# Exercise
Copy the data below without any change, beginning at the line that contains "agreeing [318, 328]" and stopping after the line that contains "Further (702, 499)", with both of those lines included.

(Data on text and item locations)
....

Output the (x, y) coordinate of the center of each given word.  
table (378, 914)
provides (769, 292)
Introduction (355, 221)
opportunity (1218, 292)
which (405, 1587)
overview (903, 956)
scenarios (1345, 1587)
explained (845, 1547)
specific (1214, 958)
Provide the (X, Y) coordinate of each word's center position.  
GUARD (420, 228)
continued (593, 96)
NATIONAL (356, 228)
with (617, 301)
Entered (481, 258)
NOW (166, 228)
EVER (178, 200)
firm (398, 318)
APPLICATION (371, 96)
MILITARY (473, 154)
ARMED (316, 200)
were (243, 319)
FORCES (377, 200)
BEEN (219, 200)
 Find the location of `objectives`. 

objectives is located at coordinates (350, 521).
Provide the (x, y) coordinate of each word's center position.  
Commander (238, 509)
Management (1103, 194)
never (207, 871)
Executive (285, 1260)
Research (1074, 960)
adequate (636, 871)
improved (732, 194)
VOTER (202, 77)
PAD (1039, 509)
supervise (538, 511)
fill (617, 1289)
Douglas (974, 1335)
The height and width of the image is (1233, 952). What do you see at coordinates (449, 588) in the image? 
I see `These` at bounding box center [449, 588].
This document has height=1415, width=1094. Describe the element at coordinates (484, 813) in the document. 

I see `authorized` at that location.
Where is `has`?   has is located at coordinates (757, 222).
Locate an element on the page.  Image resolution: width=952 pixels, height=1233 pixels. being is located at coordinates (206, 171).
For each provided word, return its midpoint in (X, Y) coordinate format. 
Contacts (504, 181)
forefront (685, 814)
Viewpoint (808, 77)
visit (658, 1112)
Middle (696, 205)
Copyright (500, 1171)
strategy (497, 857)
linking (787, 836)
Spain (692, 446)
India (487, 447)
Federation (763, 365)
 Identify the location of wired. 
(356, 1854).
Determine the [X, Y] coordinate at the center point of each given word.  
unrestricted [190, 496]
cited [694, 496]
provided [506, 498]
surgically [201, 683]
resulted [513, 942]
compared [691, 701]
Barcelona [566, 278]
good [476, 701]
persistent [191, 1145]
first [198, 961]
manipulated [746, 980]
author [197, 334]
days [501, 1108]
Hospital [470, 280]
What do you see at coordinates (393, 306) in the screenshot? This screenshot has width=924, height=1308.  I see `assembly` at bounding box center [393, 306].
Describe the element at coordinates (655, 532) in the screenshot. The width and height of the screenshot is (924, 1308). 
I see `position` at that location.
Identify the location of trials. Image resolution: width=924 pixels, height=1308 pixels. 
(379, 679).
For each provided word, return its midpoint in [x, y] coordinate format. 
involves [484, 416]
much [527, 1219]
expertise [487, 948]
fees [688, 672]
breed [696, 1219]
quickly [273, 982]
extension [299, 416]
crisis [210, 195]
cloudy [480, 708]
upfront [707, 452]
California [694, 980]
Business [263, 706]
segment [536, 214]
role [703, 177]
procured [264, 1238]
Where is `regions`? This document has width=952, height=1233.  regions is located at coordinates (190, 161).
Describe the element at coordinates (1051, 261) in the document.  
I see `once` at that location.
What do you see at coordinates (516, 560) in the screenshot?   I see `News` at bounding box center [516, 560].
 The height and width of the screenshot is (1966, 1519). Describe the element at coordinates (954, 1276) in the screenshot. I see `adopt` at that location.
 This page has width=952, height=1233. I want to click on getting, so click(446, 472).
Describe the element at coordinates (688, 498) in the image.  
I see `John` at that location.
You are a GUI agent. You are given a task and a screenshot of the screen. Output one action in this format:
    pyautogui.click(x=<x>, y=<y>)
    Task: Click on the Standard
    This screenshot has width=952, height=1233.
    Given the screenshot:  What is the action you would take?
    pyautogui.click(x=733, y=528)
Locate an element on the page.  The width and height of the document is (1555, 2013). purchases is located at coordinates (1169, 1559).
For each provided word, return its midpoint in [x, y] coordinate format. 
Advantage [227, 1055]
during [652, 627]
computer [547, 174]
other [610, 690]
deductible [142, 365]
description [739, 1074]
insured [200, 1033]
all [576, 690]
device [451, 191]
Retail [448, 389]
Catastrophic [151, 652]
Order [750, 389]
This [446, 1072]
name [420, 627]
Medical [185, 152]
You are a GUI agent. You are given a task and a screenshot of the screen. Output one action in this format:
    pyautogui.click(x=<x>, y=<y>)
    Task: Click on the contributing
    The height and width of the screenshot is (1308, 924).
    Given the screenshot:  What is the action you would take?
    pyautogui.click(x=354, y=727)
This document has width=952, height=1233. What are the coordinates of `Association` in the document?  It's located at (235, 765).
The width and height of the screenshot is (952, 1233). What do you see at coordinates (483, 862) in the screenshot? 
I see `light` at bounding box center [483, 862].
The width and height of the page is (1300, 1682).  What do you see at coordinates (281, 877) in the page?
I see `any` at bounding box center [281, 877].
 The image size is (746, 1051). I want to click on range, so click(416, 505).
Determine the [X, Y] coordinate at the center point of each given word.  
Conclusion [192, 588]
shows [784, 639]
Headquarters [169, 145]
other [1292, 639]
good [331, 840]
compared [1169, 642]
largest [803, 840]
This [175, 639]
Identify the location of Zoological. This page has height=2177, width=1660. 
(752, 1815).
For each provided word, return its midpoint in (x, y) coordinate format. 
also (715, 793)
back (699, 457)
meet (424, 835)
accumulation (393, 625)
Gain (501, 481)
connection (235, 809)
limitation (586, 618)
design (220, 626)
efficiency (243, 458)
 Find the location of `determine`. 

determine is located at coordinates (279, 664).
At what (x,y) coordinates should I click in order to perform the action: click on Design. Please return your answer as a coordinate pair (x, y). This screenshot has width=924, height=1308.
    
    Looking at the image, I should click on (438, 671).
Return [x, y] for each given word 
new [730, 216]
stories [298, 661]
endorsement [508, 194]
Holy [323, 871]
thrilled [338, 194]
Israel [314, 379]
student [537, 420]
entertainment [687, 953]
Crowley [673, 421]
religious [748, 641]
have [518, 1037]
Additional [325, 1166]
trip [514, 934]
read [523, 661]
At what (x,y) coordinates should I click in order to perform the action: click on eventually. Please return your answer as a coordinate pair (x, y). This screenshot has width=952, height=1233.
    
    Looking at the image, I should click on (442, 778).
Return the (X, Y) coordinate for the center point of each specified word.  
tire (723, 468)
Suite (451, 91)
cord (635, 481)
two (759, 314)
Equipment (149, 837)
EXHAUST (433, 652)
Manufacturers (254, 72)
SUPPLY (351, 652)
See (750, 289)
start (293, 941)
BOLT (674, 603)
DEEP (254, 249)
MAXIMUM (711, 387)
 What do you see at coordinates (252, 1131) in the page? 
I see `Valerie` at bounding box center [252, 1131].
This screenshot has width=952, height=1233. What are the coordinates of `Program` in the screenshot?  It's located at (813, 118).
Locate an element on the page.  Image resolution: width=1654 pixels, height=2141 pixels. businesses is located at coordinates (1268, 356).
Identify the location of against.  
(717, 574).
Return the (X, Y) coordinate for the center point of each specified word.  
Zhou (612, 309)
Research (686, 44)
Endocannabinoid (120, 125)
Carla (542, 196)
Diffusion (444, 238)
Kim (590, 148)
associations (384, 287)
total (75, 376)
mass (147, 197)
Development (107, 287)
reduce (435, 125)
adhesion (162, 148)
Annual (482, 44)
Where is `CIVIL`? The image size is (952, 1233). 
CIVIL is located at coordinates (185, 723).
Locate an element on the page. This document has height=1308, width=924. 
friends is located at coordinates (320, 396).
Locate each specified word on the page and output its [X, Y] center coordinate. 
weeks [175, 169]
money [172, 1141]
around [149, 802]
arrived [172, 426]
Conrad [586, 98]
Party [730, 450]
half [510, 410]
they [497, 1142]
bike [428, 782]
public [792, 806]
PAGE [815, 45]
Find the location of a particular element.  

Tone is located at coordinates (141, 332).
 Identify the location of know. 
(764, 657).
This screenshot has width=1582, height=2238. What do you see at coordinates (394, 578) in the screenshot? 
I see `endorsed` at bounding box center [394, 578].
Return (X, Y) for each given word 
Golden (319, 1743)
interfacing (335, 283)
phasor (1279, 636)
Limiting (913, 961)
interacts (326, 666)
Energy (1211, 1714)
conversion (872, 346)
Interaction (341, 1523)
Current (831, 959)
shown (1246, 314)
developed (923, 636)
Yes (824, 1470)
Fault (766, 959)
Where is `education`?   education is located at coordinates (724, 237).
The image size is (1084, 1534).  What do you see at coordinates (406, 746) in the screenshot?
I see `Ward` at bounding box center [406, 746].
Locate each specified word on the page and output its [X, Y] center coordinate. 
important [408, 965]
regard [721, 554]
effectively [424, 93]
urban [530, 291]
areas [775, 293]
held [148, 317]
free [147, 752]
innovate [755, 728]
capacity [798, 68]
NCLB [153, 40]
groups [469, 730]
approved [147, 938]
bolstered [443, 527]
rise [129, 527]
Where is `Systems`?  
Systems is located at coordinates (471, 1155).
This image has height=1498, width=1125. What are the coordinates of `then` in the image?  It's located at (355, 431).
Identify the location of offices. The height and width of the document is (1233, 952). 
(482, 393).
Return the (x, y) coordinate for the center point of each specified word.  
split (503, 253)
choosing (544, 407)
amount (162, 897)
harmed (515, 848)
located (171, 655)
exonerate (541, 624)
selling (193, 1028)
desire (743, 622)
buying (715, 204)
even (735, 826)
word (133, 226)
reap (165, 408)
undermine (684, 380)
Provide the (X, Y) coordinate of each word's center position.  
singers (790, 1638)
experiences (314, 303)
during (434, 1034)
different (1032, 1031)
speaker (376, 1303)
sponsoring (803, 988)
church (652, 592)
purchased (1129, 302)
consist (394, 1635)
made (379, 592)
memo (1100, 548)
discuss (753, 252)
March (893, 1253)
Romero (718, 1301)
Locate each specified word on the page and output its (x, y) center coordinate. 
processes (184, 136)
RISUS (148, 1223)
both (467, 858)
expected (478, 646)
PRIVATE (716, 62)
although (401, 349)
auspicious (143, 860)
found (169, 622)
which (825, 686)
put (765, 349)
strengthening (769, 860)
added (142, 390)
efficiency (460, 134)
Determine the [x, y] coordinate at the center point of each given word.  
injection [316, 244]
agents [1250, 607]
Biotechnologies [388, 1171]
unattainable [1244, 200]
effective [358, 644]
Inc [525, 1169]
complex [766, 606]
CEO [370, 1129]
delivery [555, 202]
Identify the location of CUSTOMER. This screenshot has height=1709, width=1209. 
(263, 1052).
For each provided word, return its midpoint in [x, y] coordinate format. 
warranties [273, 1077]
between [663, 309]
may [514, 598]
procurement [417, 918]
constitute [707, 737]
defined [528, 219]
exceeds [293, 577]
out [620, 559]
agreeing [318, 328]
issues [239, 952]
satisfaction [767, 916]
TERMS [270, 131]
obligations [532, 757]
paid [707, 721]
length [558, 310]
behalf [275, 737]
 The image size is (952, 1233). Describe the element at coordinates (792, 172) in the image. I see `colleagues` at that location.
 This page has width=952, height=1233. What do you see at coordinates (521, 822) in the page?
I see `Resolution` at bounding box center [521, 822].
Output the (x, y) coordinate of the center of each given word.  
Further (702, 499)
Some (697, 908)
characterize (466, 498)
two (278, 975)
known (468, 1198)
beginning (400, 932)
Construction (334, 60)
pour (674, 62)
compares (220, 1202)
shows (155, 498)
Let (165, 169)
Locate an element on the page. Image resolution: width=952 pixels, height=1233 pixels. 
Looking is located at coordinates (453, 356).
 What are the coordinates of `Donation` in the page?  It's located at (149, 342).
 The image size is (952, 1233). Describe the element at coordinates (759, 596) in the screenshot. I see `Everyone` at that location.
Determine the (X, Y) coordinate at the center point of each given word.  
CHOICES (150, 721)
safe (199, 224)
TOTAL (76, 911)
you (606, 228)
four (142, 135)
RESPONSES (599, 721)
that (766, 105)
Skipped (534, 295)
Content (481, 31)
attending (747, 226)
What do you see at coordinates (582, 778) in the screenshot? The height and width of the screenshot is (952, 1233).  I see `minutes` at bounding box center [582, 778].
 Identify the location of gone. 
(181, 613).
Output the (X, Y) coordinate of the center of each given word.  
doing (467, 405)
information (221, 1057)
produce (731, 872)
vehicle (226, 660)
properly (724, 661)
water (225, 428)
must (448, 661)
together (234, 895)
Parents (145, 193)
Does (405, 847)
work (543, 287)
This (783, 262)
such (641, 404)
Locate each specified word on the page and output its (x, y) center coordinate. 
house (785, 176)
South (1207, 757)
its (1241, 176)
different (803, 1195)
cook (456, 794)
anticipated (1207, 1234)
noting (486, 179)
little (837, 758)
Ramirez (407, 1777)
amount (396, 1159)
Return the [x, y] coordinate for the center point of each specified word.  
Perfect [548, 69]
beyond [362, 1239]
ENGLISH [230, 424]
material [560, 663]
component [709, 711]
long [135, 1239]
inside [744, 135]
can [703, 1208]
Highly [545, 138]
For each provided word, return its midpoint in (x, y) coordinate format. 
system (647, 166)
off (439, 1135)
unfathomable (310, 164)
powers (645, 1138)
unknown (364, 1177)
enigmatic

....

# Full output
agreeing [318, 328]
issues [239, 952]
satisfaction [767, 916]
TERMS [270, 131]
obligations [532, 757]
paid [707, 721]
length [558, 310]
behalf [275, 737]
 The image size is (952, 1233). Describe the element at coordinates (792, 172) in the image. I see `colleagues` at that location.
 This page has width=952, height=1233. What do you see at coordinates (521, 822) in the page?
I see `Resolution` at bounding box center [521, 822].
Output the (x, y) coordinate of the center of each given word.  
Further (702, 499)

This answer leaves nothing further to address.